Stuck on an issue?

Lightrun Answers was designed to reduce the constant googling that comes with debugging 3rd party libraries. It collects links to all the places you might be looking at while hunting down a tough bug.

And, if you’re still stuck at the end, we’re happy to hop on a call to see how we can help out.

Keras training and validation accuracy always converges to 0.5

See original GitHub issue

System information

Have I written custom code (as opposed to using example directory): yes
OS Platform and Distribution: Linux ubuntu 4.15.0-51-generic #16~18.04.1-Ubuntu SMP
TensorFlow backend: yes
TensorFlow version: 1.13.1
Keras version: 2.2.4
Python version: 3.6.8

I have used a model (provided here] that trains a model on two categories of pictures and then tries to classify them. Furthermore, I force the network to use the same seeds when training so as to get comparable results. I also create and close the tf sessions as I have read that this may also cause problems.

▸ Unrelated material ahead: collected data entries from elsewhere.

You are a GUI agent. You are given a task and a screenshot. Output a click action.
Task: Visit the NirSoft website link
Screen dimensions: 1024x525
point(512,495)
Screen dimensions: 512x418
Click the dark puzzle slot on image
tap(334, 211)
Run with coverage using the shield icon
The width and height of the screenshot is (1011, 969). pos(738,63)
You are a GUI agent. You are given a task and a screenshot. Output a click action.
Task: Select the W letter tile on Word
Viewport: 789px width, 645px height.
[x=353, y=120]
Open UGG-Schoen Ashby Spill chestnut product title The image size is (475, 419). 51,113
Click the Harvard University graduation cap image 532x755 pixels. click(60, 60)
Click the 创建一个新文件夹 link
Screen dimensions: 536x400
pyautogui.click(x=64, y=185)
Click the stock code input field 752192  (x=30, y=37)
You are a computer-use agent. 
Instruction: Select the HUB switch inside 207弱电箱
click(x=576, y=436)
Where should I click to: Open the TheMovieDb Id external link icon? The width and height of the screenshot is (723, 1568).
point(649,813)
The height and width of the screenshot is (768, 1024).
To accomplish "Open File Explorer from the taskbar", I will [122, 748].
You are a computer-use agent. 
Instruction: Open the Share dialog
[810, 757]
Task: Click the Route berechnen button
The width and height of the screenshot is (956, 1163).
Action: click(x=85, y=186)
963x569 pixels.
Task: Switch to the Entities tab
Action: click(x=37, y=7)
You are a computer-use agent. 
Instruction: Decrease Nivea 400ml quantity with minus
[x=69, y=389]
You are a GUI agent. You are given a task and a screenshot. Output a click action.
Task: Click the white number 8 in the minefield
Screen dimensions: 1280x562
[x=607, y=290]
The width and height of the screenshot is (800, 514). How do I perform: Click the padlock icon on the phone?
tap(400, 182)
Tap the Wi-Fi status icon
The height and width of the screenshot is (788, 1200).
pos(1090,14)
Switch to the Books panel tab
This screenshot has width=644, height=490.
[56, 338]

Describe the current behaviour Most of the time the test and validation accuracy converge around 0.5 and the loss stays at exactly the same value for every epoch. I can run the same code, without changing it, several times in a row and get this problem and only rarely do I get a run where the neural network is trained properly and rises to and above 0.9 accuracy for training and validation.

Epoch 1/5
20/20 [==============================] - 5s 255ms/step - loss: 8.0572 - acc: 0.4994 - val_loss: 8.0590 - val_acc: 0.5000
Epoch 2/5
20/20 [==============================] - 5s 252ms/step - loss: 8.0590 - acc: 0.5000 - val_loss: 8.0590 - val_acc: 0.5000
Epoch 3/5
20/20 [==============================] - 5s 251ms/step - loss: 8.0590 - acc: 0.5000 - val_loss: 8.0590 - val_acc: 0.5000
Epoch 4/5
20/20 [==============================] - 5s 250ms/step - loss: 8.0590 - acc: 0.5000 - val_loss: 8.0590 - val_acc: 0.5000
Epoch 5/5
20/20 [==============================] - 5s 252ms/step - loss: 8.0590 - acc: 0.5000 - val_loss: 8.0590 - val_acc: 0.5000

Describe the expected behaviour
For the same seeds the run should produce at least very similar results i.e. it should not be stuck around 0.5 accuracy.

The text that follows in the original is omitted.